Le débat public ne porte plus que sur de nouvelles taxes sur le capital, les "superprofits" ou les grandes fortunes. Si les libéraux, qui ont perdu l’initiative sur le terrain fiscal, veulent à nouveau peser, ils doivent cesser de jouer en défense et proposer des mesures simples, lisibles, assumées. J’en avance une : supprimer totalement l’impôt sur le revenu frappant les dividendes, en ne conservant que les prélèvements sociaux.

Orienter l’épargne là où elle est utile

Depuis des années, les partisans d’une hausse massive de la fiscalité du capital occupent l’espace intellectuel, chiffres bidons et fake news à l’appui, en expliquant que la richesse financière est sous-taxée et que les dividendes ne profitent qu’à une infime minorité de foyers. Il est temps de reformuler le problème correctement. La question n’est pas de savoir si les actionnaires sont "gentils" ou "méchants" mais si notre système fiscal oriente l’épargne là où elle est la plus utile : vers les fonds propres des entreprises, c’est-à-dire l’investissement, l’innovation, la transition écologique. Tant que nous ne remettrons pas cette question au centre, nous laisserons le champ libre à ceux qui voient dans tout dividende un scandale moral.

Or, nos entreprises ont un besoin colossal de capital pour décarboner l’industrie, numériser les services publics et privés, financer l’intelligence artificielle, moderniser les infrastructures, former les salariés, augmenter les salaires… Il faudra des centaines de milliards de fonds propres supplémentaires au cours des prochaines années.

On socialise le risque et surtaxe la récompense

La France adore les aides et les crédits d’impôt.
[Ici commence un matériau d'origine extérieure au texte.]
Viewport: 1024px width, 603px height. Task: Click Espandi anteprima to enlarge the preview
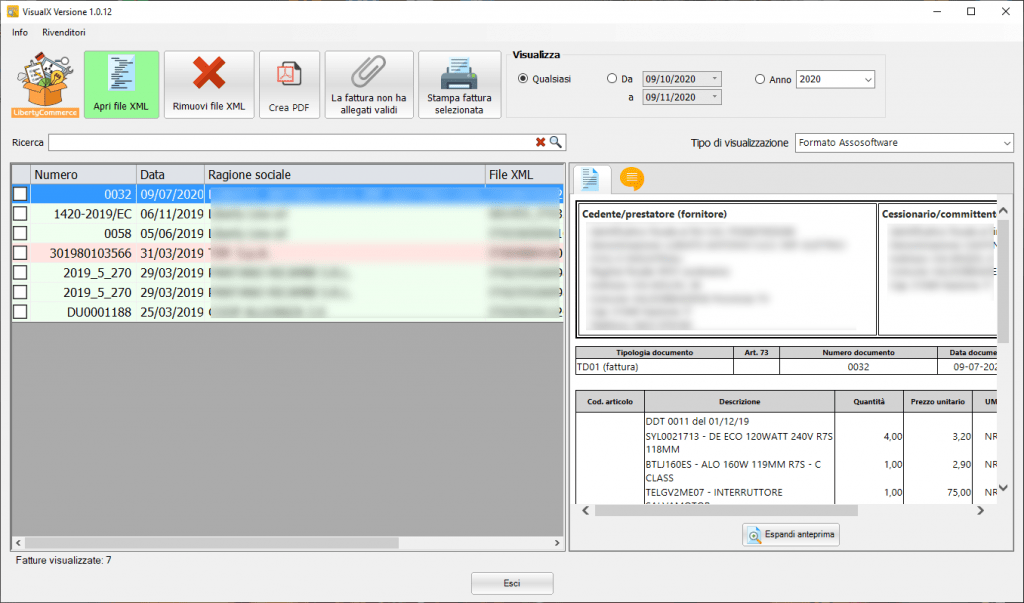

De nombreuses subventions coûtent des milliards d’euros par an, sans évaluation de leur efficacité. Dans le même temps, la voie la plus directe du financement qu’est l’épargne investie en actions et rémunérée par le dividende reste pénalisée. Nous socialisons le risque - par la dépense publique - tout en surtaxant la récompense - le dividende. C’est exactement l’inverse de ce qu’il faudrait faire si l’on veut un pays dynamique et prospère.

On a beaucoup entendu que la "flat tax" de 30 %, ou prélèvement forfaitaire unique (PFU), avait transformé la France en paradis fiscal pour les rentiers. C’est archifaux. Une entreprise française paie 25 % d’impôt sur ses bénéfices. Sur 100 euros de profit, il lui reste 75 euros distribuables. Le PFU de 30 % ramène le dividende net dans la poche de l’actionnaire à 52,50 euros. Au total, 47,5 % du profit initial est capté par l’impôt, sans compter d’éventuelles taxes locales ou contributions spécifiques : nous sommes loin du "cadeau fiscal". À l’échelle internationale, la France figure d’ailleurs dans le haut du classement de l’OCDE pour la taxation des dividendes des hauts revenus. Autrement dit : nous avons fait un pas dans la bonne direction avec le PFU, mais nous restons un pays à trop forte pression fiscale sur le capital.

Le PFU se compose de 12,8 % d’impôt sur le revenu et de 17,2 % de prélèvements sociaux. C’est ce bloc de 12,8 % que je propose de supprimer. Combien coûterait la mesure ? Les sources budgétaires évaluent à un peu plus de 4 milliards d’euros en 2022 les recettes issues du PFU sur l’ensemble des revenus du capital - dividendes, intérêts, plus-values mobilières. Les dividendes représentent environ la moitié des revenus mobiliers des ménages situés en haut de la distribution. On peut donc estimer, à grands traits, que la suppression de l’impôt sur le revenu uniquement sur les dividendes représenterait un manque à gagner de l’ordre de 2 à 3 milliards d’euros par an dans les conditions actuelles.

Une réponse à l’exil fiscal

C’est beaucoup d’argent, mais ce n’est pas hors de proportion avec d’autres dispositifs qu’on pourrait facilement supprimer en contrepartie. Que gagnerions-nous à cet "échange" ? Déjà un signal clair en faveur de l’entreprise : en exonérant les dividendes d’impôt sur le revenu, tout en maintenant les prélèvements sociaux, on augmente le rendement après impôt de l’action par rapport aux livrets réglementés, à l’immobilier locatif ou au fonds euro de l’assurance-vie. Cela incite donc l’épargne à se diriger vers le capital des entreprises. Ensuite, un renforcement des fonds propres : une fiscalité plus tempérante sur le dividende facilite les augmentations de capital et les introductions en Bourse. Enfin, moins d’optimisation et d’exil fiscal. Réduire les ponctions sur les dividendes, c’est rendre moins attrayants les montages consistant à loger ses titres dans des holdings étrangères ou à s’expatrier pour optimiser sa fiscalité.